Android may trump iOS in terms of market share, but when it comes to actually generating profits for developers, Apple’s mobile platform still stands supreme.
According to recently tabulated data from app store analytics firm App Annie, apps downloaded on iOS generate far more revenue than those downloaded via Google Play. What’s more, with Apple continuing to make strong inroads in China, the revenue gap between the two rival mobile platforms is increasing. All told, iOS users tend to spend up to four times as much on apps than Android users.
This change should not be all that surprising, given that recent reports of record-breaking iPhone sales in China. In urban areas, Apple accounted for 25% of smartphone sales in Q1 2015, according to Kantar’s data. And Apple had previously said that China had accounted for $16 billion in sales in the market, while its mobile operating system grew year-over-year at the expense of Android. More importantly, perhaps, the number of first-time smartphone buyers in China who are selecting iPhone is still increasing.
The fact that iOS generates more revenue than Android is all the more impressive when one considers just how many more app downloads the Google Play store has relative to Apple’s own App Store.
Indeed, app developers for quite some time now have indicated that iOS users are more likely to purchase apps than their Android counterparts. This has real-world implications on the apps users have access to because developers with limited budgets will typically focus on developing for iOS first before turning their sites towards Android.
To date, Apple has paid out over $25 billion to iOS developers.
As to why iOS is a more lucrative platform for developers, Benedict Evans this past summer laid out 5 potential reasons:
1. Android’s market share is strongest in relatively lower-income countries
2. Many people in those countries lack credit cards and Google has been very slow to offer carrier billing
3. Android phones average $250-$300 where iPhone average $600 – people who choose to spend the extra money are sending a signal about their intents. That is, we don’t know what the ARPU for a Galaxy S5 user is, but it’s probably very similar to an iPhone user – but Galaxy S5 users are a small minority of Android users
4. Apple offers a distinctly different proposition to Android: perhaps the people who are attracted to that proposition are just more likely to spend money – that is, maybe iPhone users do spend more than GS5 users.

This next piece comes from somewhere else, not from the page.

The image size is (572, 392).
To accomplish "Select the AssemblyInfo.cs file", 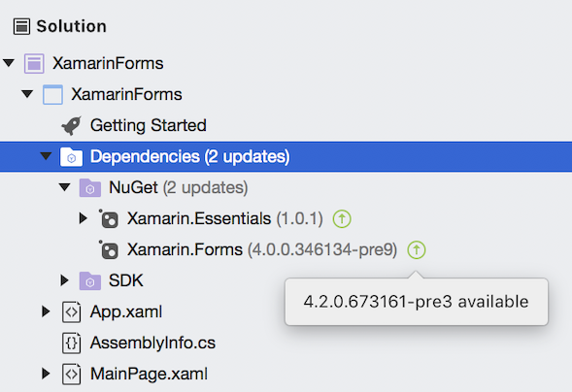I will click(x=152, y=343).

5. Finally, this can become circular: if developers believe that Android users do not pay, then their behavior will be affected – they may offer a free ad-supported app instead of a paid app, or have a lower price. And if they decide not to support Android or support it second, then their users will gravitate to iPhone first, which becomes self-fulfilling. You can see this clearly on Android tablets – magazine apps have low use on Android so are slow to support Android, so users who want magazine apps don’t buy Android tablets.